If you have an index [MyDateTime], [Col1], [Col2] then that is said to be a "covering index" for the query. Everything SQL needs for the WHERE and SELECT is in the index - the date range on [MyDateTime] is easily deduced (because that is the first column in the index) and the Col1, Col2 for the SELECT is also available - this then AVOIDS SQL having to do an additional Data Lookup on the underlying table. For that reason it is sometimes desirable to add columns to an index which are not intended to be directly part of a Range / WHERE clause test but which are used in the SELECT (in modern versions of SQL there is a way to INCLUDE such columns so that they use less disk space than if they were just declared as being part of the Keys in the index)

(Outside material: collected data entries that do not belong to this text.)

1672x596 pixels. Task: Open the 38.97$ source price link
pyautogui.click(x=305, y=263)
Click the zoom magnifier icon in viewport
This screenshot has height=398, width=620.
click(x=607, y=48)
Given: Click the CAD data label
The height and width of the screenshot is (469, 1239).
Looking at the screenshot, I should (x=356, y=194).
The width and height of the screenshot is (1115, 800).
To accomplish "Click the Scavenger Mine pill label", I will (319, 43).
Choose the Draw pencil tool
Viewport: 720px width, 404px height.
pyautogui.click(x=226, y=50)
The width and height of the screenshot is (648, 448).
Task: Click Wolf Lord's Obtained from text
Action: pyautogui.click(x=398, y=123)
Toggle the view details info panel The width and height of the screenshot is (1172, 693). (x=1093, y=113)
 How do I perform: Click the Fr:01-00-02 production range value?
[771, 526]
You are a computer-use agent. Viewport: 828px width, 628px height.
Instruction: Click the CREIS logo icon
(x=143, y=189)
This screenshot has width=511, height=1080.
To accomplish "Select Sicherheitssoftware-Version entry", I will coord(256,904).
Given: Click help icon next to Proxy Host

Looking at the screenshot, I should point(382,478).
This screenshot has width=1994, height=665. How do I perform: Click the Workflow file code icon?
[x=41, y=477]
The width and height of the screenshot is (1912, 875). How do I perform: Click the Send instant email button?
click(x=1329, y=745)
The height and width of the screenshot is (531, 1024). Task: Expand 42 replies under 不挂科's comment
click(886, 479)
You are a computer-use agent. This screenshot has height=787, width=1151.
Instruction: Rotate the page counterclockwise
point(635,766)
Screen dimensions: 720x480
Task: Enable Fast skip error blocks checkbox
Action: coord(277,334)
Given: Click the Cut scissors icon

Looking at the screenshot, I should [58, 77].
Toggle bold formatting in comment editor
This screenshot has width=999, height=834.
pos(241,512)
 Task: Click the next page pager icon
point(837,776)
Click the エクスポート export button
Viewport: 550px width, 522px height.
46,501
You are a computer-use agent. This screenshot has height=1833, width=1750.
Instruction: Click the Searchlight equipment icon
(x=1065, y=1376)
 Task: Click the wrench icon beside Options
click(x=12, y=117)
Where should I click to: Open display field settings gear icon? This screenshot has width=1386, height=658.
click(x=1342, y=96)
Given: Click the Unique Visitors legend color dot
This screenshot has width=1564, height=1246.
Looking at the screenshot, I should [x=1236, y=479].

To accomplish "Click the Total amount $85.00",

SQL has a tool that shows you the Query Plan that it will use to solve a particular query. This will show which indexes are being used and the estimated "Logical Disk Reads" and "Number of Table Scans". You can then experiment by creating a new index and reviewing the Query Plan again to see if it will use your new index and, if so, how much the Disk Reads and Table Scans have been reduced :smile:

SQL can also recommend indexes, based on queries that are used and which would perform better with additional.different indexes, which is a pretty cool feature! but don't blindly follow that advice as its a very blunt weapon, but it sure beats empirically creating indexes and then scratching your head as to why SQL hasn't used them!

Downside: Indexes take up disk space and each time you INSERT a new row (or update any relevant columns - but that doesn't apply to you) an entry in each Index has to be created/re-created. That's both Disk Space and Time. Logging data from 8 machines, 1,000 items per hour, is 133 inserts per minute ... presuming that you are also going to Query on the same machine? (You could restore yesterday's backup to a different, Enquiry, database server and only query on that) then it will be critical that the queries are optimised so as not to interfere with new data inserts.

Perhaps better? would be to log the data from the machines to, for example, CSV files and then IMPORT those once an hour or so (rather than in real time). That gives you a) no issue with performance as the Bulk Import will be much faster than individual data row inserts, and B) repeatability - e.g. if your database is corrupted you can just re-import the files since the backup file which you restored from

Well you can keep an old backup and then delete the stale data in the live database, but then what? How would you make use of the data of the backup? (Yeah, restore it and query it then DROP the restored database etc etc but I suspect its not really very viable as the temporary database you restored to would not be the one that the Application will be connecting to ...)

Partitioned Tables would probably offer a way, you could even used names storage - e.g. have storage called YEAR2015 that has all the monthly data partitioned tables for 2015, and then maybe you could mount that (from the Restore of a Backup) if the need arose in the future ... and easily DROP that storage unit when your archive reporting was completed. I've never done that, so I'm just guessing, but if you will need that you'd have to build that in from Day One.

1000 rows per machine/hr, and 8 machines, and assuming that the data is relatively skinny, sounds like only 10-50GB per annum. The queries definitely have to be optimised, but I can't see (in terms of disk storage) that you will have any difficulty retaining several years worth of data.